By 2030, the U.S. Census Bureau estimates that 20 percent of the population will be 65 and older. With continued medical breakthroughs and technological advances, it’s likely those seniors will be significantly healthier than any seniors before them. And that means the face of retirement communities and nursing homes will probably be entirely different.
Moving away from elder-care homes can only be a good thing, since facilities like these for aging loved ones so often feel depressing, lonely and costly—in 2012, a private room in an assisted care facility cost on average $248 a day. A less expensive, more liberating shift is already underfoot, as a trending number of seniors are taking their retirement money, selling off or giving away many of their assets, and investing in tiny homes.

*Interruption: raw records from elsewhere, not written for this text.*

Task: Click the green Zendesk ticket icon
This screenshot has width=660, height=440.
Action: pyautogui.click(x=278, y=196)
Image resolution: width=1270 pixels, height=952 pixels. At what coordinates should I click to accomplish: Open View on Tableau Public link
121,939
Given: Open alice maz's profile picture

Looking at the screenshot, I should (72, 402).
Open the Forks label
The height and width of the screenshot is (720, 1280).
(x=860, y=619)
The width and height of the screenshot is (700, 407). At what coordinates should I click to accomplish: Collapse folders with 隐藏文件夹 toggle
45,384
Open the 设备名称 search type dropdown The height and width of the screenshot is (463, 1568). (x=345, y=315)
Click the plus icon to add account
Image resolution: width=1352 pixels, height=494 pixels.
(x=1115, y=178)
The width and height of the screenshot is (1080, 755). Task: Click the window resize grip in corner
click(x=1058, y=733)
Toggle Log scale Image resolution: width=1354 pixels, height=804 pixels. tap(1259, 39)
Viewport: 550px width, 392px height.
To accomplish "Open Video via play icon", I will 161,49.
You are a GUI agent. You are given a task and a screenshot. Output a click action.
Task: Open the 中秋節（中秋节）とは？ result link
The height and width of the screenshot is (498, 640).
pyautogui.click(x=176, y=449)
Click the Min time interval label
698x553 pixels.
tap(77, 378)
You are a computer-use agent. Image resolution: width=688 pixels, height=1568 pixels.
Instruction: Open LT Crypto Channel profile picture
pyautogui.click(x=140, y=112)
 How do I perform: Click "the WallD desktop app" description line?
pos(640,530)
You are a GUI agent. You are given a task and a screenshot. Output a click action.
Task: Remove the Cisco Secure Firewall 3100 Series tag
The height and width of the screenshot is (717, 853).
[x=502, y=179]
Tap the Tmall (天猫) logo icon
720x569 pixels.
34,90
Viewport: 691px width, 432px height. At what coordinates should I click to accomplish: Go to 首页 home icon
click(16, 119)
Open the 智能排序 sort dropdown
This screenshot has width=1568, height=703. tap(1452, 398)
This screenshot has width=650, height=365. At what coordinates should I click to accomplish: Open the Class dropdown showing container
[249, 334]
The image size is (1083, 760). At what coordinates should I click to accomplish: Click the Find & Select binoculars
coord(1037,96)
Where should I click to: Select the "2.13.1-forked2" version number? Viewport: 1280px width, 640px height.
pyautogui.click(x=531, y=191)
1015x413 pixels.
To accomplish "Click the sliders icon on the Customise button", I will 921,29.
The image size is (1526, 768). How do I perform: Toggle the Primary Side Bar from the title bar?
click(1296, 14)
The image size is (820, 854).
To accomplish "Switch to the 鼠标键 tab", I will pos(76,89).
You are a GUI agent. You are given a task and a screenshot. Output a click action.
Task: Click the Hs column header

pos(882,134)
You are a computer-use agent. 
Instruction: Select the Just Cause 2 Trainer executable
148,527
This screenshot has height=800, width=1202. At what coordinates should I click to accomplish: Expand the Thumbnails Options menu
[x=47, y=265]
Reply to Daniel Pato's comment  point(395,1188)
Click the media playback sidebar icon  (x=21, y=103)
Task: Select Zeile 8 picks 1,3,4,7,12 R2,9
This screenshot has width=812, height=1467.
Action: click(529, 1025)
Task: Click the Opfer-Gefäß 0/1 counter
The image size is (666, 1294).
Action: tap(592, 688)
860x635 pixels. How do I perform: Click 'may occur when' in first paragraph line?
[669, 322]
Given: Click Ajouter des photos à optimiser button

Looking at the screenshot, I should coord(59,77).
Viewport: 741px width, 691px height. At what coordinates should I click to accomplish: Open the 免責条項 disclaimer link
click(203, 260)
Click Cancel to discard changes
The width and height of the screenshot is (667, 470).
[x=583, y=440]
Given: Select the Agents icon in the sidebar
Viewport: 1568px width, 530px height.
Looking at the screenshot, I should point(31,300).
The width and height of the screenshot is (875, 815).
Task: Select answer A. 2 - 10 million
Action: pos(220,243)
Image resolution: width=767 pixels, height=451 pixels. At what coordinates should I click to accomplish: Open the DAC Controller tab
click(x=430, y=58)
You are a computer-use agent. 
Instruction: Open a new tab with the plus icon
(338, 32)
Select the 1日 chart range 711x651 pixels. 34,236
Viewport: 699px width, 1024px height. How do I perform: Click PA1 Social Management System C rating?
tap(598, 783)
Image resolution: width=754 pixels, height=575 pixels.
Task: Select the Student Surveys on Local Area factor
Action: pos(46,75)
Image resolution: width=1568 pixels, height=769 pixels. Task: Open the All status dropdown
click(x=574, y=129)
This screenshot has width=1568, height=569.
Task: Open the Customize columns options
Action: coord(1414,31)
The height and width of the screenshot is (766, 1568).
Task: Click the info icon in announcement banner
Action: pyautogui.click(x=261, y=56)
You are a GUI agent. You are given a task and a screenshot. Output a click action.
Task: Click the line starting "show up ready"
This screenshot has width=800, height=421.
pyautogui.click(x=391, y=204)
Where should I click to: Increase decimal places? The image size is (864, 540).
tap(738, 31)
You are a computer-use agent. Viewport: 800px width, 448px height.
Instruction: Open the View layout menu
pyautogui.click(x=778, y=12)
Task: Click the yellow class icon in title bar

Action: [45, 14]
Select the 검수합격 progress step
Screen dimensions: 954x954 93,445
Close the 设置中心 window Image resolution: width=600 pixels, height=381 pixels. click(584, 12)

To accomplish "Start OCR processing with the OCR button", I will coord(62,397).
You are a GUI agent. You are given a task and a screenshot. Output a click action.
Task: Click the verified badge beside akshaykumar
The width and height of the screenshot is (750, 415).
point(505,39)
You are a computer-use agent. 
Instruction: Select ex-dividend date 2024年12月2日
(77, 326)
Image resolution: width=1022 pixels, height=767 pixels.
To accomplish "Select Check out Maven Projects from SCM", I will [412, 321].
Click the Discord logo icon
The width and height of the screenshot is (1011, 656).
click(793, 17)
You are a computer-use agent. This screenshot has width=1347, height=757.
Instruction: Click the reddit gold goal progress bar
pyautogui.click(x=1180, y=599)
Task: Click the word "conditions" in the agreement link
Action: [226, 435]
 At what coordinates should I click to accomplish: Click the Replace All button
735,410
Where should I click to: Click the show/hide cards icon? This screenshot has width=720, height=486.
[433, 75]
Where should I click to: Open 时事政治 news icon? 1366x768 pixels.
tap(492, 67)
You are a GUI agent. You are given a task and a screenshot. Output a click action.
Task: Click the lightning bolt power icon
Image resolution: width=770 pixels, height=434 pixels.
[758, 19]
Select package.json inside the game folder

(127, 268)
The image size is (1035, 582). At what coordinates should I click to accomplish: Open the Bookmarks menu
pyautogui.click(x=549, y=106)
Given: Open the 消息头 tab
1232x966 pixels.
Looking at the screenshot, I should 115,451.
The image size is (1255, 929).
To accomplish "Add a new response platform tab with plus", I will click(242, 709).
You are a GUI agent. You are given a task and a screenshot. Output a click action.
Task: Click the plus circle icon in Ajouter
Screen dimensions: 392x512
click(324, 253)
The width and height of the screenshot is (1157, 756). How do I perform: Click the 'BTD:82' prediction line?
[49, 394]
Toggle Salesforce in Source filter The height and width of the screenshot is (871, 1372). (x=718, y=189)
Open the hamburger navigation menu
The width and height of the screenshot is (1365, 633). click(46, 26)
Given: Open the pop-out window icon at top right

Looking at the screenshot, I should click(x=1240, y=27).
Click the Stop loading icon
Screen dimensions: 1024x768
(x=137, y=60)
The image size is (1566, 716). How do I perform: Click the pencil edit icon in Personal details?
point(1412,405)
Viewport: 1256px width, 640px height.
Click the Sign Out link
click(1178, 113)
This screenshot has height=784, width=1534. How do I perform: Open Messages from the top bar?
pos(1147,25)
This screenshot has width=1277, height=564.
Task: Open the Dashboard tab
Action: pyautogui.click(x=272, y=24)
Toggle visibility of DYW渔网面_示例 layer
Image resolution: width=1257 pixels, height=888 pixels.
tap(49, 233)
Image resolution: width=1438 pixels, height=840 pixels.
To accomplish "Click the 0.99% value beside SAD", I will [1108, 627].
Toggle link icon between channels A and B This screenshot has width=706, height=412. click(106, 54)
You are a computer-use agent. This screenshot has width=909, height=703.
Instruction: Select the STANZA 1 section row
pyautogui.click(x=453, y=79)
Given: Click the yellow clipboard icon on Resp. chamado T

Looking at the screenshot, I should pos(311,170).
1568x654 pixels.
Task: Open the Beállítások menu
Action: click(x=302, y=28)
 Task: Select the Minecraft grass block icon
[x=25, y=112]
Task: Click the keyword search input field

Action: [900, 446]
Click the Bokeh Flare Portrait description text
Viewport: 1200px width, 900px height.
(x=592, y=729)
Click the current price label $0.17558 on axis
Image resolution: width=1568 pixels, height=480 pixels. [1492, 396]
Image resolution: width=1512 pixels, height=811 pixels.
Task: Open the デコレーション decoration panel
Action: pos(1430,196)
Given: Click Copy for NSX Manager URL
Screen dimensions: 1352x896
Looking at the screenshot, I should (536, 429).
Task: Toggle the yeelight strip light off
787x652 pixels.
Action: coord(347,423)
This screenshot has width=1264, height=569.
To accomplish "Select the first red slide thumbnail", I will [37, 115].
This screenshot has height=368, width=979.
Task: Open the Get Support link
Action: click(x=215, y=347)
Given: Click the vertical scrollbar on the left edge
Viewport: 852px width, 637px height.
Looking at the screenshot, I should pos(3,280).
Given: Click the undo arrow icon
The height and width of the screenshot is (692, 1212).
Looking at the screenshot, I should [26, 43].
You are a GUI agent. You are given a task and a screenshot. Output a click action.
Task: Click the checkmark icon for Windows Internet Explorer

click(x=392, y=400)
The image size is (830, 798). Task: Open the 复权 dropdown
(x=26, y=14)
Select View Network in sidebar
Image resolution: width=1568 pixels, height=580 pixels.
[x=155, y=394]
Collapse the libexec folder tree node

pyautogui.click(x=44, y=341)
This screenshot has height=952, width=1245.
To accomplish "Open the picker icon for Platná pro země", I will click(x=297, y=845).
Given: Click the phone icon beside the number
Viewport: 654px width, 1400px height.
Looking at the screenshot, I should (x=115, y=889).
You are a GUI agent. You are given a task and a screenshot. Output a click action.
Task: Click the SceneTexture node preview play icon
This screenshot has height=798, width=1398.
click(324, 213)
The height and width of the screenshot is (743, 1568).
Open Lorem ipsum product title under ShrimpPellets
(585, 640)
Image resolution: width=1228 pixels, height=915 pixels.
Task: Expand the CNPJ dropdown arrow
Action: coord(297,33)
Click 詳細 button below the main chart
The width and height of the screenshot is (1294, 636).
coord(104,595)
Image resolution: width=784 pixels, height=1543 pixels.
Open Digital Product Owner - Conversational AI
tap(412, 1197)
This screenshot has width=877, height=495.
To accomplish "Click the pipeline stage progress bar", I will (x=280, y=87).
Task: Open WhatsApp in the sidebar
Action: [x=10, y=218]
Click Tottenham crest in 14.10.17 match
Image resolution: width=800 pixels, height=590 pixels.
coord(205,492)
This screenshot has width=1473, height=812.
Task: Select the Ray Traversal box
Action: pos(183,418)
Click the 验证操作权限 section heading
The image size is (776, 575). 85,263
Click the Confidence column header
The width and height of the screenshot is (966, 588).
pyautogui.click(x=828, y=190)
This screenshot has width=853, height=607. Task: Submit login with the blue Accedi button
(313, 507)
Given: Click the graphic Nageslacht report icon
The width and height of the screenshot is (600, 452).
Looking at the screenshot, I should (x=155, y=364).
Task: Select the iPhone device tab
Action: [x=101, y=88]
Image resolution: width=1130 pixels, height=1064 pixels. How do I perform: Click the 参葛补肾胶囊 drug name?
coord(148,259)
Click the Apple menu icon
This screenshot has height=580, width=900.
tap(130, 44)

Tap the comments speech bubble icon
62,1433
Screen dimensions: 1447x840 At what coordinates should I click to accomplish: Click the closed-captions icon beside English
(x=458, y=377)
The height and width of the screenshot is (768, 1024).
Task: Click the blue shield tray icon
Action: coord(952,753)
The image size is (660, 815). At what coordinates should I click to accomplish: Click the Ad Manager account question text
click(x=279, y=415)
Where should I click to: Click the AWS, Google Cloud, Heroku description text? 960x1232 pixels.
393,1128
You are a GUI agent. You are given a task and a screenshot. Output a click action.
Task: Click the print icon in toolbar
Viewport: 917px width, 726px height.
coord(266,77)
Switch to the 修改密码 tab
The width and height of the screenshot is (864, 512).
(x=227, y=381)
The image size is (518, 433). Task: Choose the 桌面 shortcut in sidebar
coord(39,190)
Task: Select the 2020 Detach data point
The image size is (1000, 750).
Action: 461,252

The downsize frees up cash for travel, modest off-grid living, and house calls for healthcare or assisted living and ensures people don’t get “stuck” as they age. By designing their own homes, seniors can make sure doorways can fit wheelchairs or living spaces are carpet-free to prevent trip hazards. And the home healthcare renaissance means autonomous living for longer—doing away (almost entirely) with the depressing hallways and dining rooms of old folks' homes. Offering up their services for the 65-and-older crowd are tiny home companies nationwide that allow individuals to select the perfect houses for any lifestyle—whether as a cross-country adventurer, backwoods homesteader, or suburban lot owner seeking a simpler way of life.